Reproducción fotográfica: Alessa Viteri.
Entreacto en dos tiempos
Óleo s/lienzo
195 X 195 cm
(Colección Museo de Arte Contemporáneo Infanta Elena, Tomelloso, Ciudad Real)
En Entreacto a dos tiempos, la escena se despliega como un entreacto teatral donde el frenesí de la sociedad del rendimiento se ve interrumpido por un instante de fractura. Un solo hombre cae mientras la multitud sigue su curso, indiferente, inmersa en su propia inercia. La imagen captura la lógica implacable de un sistema que privilegia la eficiencia y la velocidad, donde el éxito está codificado en la figura del hombre con traje, símbolo de integración y estatus.
El entreacto es, por definición, un momento de pausa, una interrupción que revela lo que el ritmo habitual oculta. Aquí, la caída se convierte en una disonancia dentro de la partitura social, una grieta en la coreografía de cuerpos en tránsito. Pero no es solo un accidente: es el reverso inevitable de un modelo que exige movimiento perpetuo, donde detenerse equivale a quedar fuera de escena.
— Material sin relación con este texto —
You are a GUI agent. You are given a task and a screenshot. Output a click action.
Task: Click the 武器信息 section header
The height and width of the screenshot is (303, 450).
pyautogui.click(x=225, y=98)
El fondo vibrante y la estructura compositiva refuerzan esta sensación de vértigo. La multitud avanza con la misma indiferencia con la que el sistema amortigua las crisis individuales. La caída es tanto un fracaso como una revelación: pone en evidencia la fragilidad del orden impuesto y la precariedad de quien no puede sostenerse dentro de él.
En esta alegoría visual, el entreacto no es solo una pausa en la acción, sino una condensación de la tensión entre éxito y vulnerabilidad, pertenencia y exclusión. La teatralidad de la imagen enfatiza el contraste: el que cae se vuelve el protagonista involuntario, el elemento que desestabiliza la escena y nos obliga a preguntarnos qué ocurre cuando el engranaje deja de girar.
Más que un instante aislado, Entreacto a dos tiempos propone una reflexión sobre la velocidad con la que habitamos el presente y la indiferencia estructural hacia quienes no logran mantenerse en pie. En el teatro de la productividad, el error no tiene cabida, pero es en su aparición donde la representación revela su artificio.